Another technique relating to titanium dioxide is a method of manufacturing ceramic powder directly from a mixture or the reaction product of a metal compound and an alkoxide by way of a thermal plasma process (see, inter alia, Patent Document 1).
FIG. 17 schematically illustrates the light emitting mechanism of a light emitting material prepared by inserting europium ions among nano sheets of titanium oxide.
According to known technique of the above cited Non-Patent Document 1, nano sheets of titanium oxide is irradiated with light to excite electrons in a valence band (VB) to move to a conduction band (CD). Electrons that are excited to move to the conduction band are not relaxed to move back directly to the valence band but trapped temporarily in a defect level.

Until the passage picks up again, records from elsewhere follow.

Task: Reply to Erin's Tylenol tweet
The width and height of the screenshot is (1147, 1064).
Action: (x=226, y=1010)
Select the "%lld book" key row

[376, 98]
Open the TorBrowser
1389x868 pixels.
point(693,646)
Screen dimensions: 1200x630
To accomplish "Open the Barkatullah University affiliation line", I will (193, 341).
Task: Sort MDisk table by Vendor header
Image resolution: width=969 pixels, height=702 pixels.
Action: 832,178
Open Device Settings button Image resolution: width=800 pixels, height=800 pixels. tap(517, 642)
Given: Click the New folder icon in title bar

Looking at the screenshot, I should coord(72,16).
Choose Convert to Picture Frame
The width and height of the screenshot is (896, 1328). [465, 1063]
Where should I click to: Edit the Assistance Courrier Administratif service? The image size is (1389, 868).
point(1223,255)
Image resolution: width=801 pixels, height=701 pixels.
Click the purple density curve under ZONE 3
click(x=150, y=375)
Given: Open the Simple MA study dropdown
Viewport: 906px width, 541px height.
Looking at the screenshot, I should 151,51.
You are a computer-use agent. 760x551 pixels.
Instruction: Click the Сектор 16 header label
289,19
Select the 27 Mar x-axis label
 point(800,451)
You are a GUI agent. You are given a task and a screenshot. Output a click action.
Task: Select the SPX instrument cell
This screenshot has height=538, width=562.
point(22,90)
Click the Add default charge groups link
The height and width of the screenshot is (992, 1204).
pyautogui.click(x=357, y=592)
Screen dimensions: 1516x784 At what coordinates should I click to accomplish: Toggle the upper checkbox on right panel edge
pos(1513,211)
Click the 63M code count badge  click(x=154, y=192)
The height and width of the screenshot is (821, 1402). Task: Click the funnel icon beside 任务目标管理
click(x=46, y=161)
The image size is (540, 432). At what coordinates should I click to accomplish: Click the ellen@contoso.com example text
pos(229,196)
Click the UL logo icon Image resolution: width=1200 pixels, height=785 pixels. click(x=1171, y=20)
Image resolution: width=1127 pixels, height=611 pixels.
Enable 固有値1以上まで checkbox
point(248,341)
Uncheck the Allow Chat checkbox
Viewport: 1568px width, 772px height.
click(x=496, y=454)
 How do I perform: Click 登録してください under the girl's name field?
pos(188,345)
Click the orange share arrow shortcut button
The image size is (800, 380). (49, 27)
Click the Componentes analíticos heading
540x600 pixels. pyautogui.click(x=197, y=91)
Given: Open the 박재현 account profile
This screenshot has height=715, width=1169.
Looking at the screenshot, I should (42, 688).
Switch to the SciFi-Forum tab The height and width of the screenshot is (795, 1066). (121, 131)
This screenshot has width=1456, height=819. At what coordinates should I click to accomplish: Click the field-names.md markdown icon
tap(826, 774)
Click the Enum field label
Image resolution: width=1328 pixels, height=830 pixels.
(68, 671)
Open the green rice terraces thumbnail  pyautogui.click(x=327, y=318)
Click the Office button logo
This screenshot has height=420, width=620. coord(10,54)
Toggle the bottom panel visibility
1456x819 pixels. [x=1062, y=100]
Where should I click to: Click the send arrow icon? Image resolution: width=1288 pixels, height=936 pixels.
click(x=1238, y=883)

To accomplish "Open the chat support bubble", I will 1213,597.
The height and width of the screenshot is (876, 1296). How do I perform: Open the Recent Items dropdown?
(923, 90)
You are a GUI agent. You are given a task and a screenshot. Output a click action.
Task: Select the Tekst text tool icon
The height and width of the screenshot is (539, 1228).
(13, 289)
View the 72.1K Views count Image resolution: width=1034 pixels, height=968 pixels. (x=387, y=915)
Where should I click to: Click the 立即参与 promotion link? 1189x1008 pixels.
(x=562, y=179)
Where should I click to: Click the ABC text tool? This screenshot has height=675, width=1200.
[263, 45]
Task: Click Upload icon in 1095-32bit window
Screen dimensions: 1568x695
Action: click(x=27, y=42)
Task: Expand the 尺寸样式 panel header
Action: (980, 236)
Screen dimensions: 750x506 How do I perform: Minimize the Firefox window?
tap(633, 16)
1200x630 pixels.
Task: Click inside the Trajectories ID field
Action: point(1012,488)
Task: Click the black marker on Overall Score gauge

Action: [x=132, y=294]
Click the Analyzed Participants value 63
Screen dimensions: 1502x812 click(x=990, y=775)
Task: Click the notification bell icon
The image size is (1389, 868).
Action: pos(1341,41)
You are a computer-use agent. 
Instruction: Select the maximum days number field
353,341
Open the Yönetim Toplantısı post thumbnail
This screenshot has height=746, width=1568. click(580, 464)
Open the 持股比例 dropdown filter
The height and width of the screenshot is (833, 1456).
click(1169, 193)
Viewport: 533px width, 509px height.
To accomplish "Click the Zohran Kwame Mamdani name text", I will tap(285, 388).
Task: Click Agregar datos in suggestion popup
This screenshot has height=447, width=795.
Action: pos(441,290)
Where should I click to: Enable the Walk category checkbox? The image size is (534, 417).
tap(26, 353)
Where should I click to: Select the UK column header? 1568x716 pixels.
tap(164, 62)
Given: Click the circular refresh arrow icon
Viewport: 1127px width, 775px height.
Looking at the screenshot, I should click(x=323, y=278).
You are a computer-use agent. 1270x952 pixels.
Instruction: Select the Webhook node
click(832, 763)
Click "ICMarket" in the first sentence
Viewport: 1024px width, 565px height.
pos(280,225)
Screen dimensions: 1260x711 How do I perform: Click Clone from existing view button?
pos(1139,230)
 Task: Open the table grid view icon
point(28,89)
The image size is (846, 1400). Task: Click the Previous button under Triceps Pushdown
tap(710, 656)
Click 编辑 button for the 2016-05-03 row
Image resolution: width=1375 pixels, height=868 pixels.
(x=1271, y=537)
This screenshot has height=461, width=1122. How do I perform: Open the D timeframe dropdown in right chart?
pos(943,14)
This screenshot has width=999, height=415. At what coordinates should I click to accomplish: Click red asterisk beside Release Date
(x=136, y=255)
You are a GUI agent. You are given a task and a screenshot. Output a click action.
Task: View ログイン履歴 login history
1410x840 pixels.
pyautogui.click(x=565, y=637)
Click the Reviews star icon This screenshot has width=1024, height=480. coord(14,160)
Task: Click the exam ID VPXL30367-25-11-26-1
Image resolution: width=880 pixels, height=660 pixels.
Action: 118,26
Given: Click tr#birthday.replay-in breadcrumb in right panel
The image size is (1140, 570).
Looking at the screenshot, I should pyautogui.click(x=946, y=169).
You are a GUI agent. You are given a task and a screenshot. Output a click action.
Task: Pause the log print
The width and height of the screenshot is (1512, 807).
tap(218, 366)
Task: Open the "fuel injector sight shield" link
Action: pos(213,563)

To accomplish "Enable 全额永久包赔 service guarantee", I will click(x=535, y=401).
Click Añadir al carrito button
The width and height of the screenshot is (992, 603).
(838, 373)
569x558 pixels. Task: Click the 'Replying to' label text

Later, such electrons move to the excitation level of Eu3+ without being recombined with holes in the valence band. As a result, it becomes possible to take out fluorescence attributable to Eu3+.
Such a move of energy from nano sheets of titanium oxide to Eu3+ takes place effectively when the energy level of the defect level of the nano sheets of titanium oxide is slightly higher than that of Eu3+ in an excited state. Since it is only necessary to excite nano sheets of titanium oxide that is a host compound in order to take out fluorescence attributable to rare earth ions, it is possible to use light of a wavelength that is absorbed by the nano sheets of titanium oxide.
On the other hand, Patent Document 1 describes a method of manufacturing ceramic powder, using (I) a metal compound other than alkoxide having one or more than one metal elements, (II) an alkoxide having one or more than one metal elements, a mixture of (I) and (I) and/or the reaction product of (I) and (II), by way of a thermal plasma process. With such a thermal plasma process, it is possible to obtain ceramic powder without using sintering and crushing steps.
With the technique described in Patent Document 1, it is possible to manufacture highly crystalline ceramic powder by using a precursor obtained by mixing (I) and (II) or causing them to react with each other as starting material.